When Connecticut lawmakers abolished the death penalty in 2012 they only did so for those who would be charged with capital crimes after the effective date of the law. Now the state’s Supreme Court has ruled that the 11 inmates left on death row must be removed. The Associated Press has reported that
In a sharply divided 4-3 ruling, the court declared the death penalty violates the state’s constitution, “no longer comports with contemporary standards of decency and no longer serves any legitimate penological purpose.”
Concerns raised in this case mirror those recently raised by the U. S. Supreme Court in Justice Stephen Breyer’s dissent in Glossip and in the American Bar Association Kentucky Assessment Team’s report issued in December 2011: arbitrariness, discrimination, risk of executing the innocent.
The decision followed a two-year study of the death penalty system in Connecticut. The Hartford Courant reports that
The majority decision, written by Justice Richard N. Palmer, found flaws in the 2012 death penalty law, which banned “prospective” death sentences, those imposed after the effective date of the law. But the majority wrote that it chose to analyze capital punishment and impose abolition from a broader perspective.
After analysis of the law and “in light of the governing constitutional principles and Connecticut’s unique historical and legal landscape, we are persuaded that, following its prospective abolition, this state’s death penalty no longer comports with contemporary standards of decency and no longer serves any legitimate penological purpose,” Palmer wrote.
Why had lawmakers passed a bill that left the 11 men on death row? According to the Hartford Courant it was political compromise:
It was clear from its inception that the state’s “prospective” death penalty statute would undergo a bruising constitutional challenge. It was a compromise worked out between death penalty advocates and opponents in the aftermath of a horrific home invasion in Cheshire, during which two ex-convicts assaulted and murdered three members of the Petit family.
The resulting law, in the view of most political observers, was an expedient means of ending capital punishment in Connecticut while continuing to press for the execution of the two killers convicted in the Petit case, Steven Hayes and Joshua Komisarjevsky.
The legislative debate anticipated one of the points made by the Supreme Court majority — that “following a prospective only repeal, the imposition of the death penalty would violate the state constitutional prohibition against cruel and unusual punishment.”
Even the state’s top prosecutor, Chief State’s Attorney Kevin Kane, predicted that a death penalty applied only to crimes committed before April 2012 would fail constitutional review.

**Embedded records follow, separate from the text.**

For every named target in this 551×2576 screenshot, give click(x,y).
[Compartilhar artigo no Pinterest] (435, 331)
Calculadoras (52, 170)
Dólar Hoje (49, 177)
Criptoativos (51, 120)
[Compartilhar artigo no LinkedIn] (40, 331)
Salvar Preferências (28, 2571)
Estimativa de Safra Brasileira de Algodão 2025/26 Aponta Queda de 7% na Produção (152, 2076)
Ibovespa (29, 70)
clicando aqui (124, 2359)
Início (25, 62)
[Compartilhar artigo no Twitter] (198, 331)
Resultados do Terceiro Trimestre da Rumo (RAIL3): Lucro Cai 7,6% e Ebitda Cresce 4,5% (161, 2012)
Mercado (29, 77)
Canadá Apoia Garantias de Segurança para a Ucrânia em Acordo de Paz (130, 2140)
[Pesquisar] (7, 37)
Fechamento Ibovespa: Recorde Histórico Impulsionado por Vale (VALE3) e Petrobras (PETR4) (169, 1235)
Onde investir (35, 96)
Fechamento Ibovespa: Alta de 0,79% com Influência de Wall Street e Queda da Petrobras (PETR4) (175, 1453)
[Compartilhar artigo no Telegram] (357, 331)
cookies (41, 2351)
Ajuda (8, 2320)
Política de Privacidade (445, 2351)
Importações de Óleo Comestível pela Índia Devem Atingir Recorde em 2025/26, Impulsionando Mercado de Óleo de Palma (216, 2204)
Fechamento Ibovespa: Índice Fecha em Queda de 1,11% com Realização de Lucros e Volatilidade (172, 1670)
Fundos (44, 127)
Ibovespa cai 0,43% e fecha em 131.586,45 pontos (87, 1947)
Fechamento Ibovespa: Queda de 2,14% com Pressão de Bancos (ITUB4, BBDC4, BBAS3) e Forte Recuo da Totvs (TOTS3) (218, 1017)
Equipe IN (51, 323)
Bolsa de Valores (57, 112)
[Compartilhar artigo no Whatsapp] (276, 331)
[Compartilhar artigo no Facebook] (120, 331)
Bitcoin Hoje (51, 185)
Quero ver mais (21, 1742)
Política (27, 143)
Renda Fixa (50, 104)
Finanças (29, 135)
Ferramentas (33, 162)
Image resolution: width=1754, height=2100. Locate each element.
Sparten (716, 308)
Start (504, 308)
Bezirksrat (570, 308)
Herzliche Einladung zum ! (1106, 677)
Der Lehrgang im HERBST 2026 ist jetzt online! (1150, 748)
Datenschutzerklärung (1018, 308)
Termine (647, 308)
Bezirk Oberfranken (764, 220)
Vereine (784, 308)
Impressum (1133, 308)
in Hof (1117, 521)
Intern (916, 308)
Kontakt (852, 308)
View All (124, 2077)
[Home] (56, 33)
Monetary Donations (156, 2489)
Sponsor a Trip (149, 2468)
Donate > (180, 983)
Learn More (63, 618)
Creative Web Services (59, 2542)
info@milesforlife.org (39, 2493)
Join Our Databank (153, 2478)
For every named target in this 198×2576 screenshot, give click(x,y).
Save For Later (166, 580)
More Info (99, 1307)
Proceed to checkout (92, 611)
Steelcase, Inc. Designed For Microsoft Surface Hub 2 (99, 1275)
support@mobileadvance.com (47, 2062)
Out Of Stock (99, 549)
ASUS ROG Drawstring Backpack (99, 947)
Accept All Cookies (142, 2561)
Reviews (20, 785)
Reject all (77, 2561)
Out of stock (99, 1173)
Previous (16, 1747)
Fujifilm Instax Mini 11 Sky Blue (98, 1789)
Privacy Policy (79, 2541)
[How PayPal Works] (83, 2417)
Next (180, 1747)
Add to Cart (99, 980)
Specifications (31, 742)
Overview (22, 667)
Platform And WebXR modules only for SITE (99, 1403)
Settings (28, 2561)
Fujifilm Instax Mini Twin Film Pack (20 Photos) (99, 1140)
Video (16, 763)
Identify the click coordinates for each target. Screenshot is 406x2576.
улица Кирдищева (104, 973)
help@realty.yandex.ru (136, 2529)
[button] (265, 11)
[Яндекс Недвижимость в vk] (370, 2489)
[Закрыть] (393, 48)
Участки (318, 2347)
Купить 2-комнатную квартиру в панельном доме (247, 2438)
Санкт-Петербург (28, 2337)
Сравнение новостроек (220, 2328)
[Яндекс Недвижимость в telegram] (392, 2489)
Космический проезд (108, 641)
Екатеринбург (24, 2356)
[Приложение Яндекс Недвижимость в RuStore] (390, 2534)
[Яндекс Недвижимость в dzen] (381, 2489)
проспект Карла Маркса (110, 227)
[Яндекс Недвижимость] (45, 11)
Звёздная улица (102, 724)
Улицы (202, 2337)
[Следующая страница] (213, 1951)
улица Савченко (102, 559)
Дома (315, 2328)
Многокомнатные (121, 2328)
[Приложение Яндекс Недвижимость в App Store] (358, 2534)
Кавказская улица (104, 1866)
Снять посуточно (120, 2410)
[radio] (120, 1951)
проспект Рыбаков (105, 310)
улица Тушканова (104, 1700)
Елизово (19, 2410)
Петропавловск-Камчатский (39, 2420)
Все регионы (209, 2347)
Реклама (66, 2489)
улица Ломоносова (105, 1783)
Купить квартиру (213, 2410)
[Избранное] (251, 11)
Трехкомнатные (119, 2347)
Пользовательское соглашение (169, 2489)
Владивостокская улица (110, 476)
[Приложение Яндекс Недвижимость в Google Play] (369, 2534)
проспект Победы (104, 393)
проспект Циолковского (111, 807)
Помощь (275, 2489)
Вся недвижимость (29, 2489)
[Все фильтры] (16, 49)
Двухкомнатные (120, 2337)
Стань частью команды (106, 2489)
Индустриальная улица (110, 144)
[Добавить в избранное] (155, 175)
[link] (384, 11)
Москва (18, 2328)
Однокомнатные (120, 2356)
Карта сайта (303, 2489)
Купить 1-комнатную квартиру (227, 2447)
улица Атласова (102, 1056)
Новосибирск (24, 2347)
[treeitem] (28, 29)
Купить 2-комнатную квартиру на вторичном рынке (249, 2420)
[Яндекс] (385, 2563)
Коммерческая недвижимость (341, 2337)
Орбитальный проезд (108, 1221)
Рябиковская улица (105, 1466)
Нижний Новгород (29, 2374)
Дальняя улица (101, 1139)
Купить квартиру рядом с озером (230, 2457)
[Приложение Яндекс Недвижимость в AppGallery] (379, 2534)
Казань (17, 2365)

Despite misgivings, the General Assembly pressed forward with a law that would enforce death sentences in the Petit case.
John Holdridge, an attorney who who represents Komisarjevsky, applauded the decision Thursday that effectively moved his client and Hayes off death row.
“We are extremely gratified by the court’s decision, which was compelled by the rule of law,” Holdridge said.
Kentucky lawmakers plan to keep pressing for repeal of the law here by introducing new legislation in 2016. Bills introduced in Kentucky have not included provisions that left current death row inmates on death row. Their sentences would be changed to life without parole.